Lisboa segue perdas europeias motivadas por receios energéticos. Nos afunda mais de 5%
O índice nacional não escapou a tendência dominante na Europa, com os receios de uma possível crise energética motivada pela crise no Médio Oriente.
A bolsa de Lisboa fechou em baixa esta segunda-feira, sucumbindo às quedas da maioria das praças europeias, pressionadas pelos receios causados pela subida acentuada dos preços da energia.
O índice de referência nacional, o PSI, desceu 0,78% para 8.875,76 pontos, com 13 dos seus 16 títulos no vermelho, após ter conseguido ganhos nas últimas três sessões.
A Nos liderou as perdas, corrigindo os ganhos recentes depois de ter apresentado resultados na semana passada.

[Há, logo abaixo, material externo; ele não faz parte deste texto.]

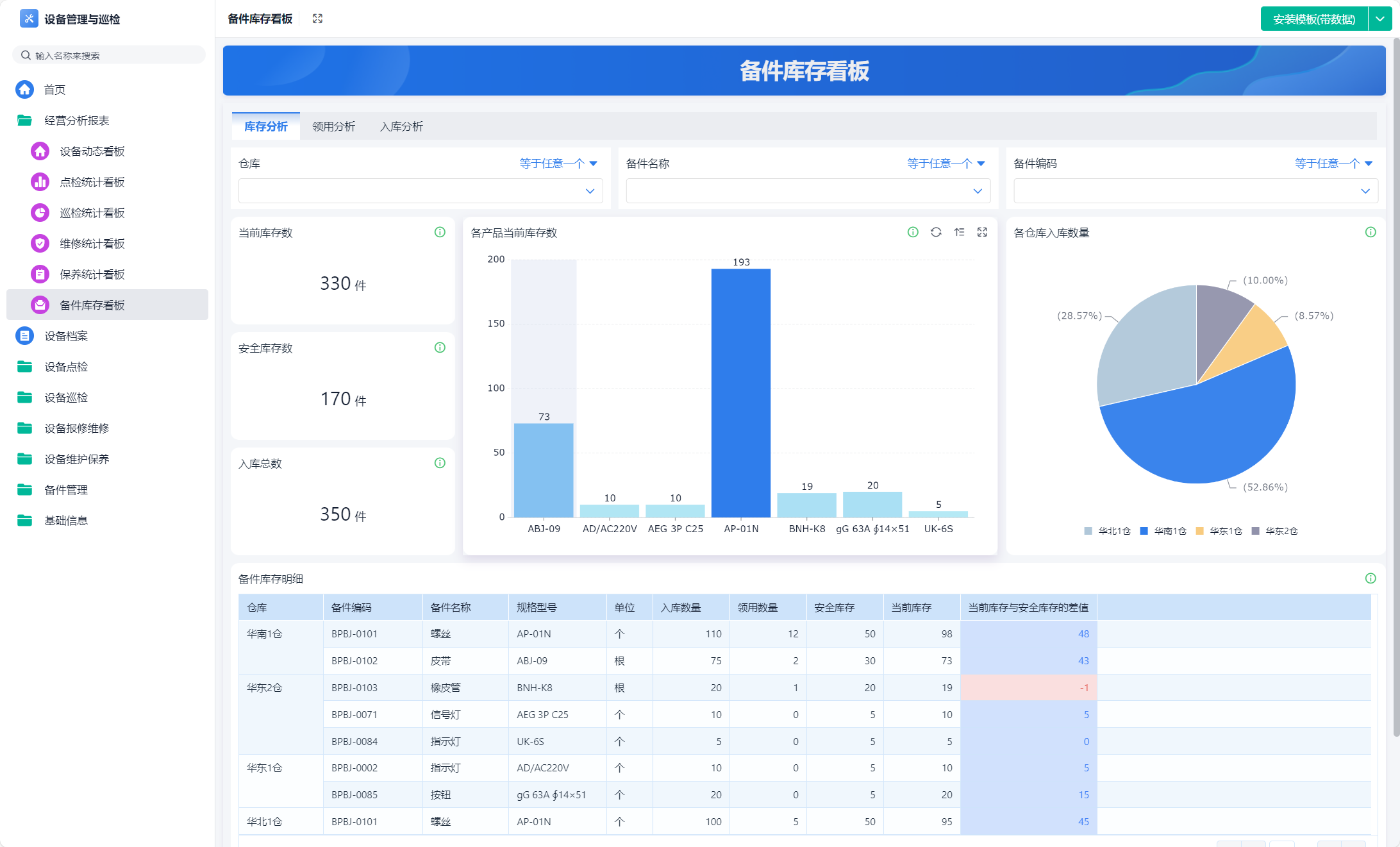Image resolution: width=1400 pixels, height=847 pixels.
Task: Open 设备动态看板 from the sidebar
Action: 92,151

A telecom afundou 5,43% para 5,22 euros.
Ainda entre as principais perdas, estiveram a Mota-Engil e a Teixeira Duarte, assim como a Semapa e a Navigator. As construtoras recuaram 3,09% para 4,584 euros e 1,91% para 0,462 euros, enquanto a "holding" perdeu 2,49% para 21,55 euros e produtora de pasta de papel - da qual detém a maioria do capital - desceu 1,87% para 3,252 euros.
Entre os pesos pesados, a EDP e a EDPR também contribuíram para as quedas do dia, com a casa-mãe a recuar 1,23% para 4,189 euros e a subsidiária a ceder 1,03% para 12,51 euros.
Novamente a capitalizar a alta dos preços do crude, a Galp liderou os ganhos, com uma valorização de 1,93% para 20,07 euros. As únicas outras duas cotadas que não desvalorizaram foram a Jerónimo Martins, que ganhou 0,47% para 21,38 euros e o BCP, que estabilizou nos 0,810 euros.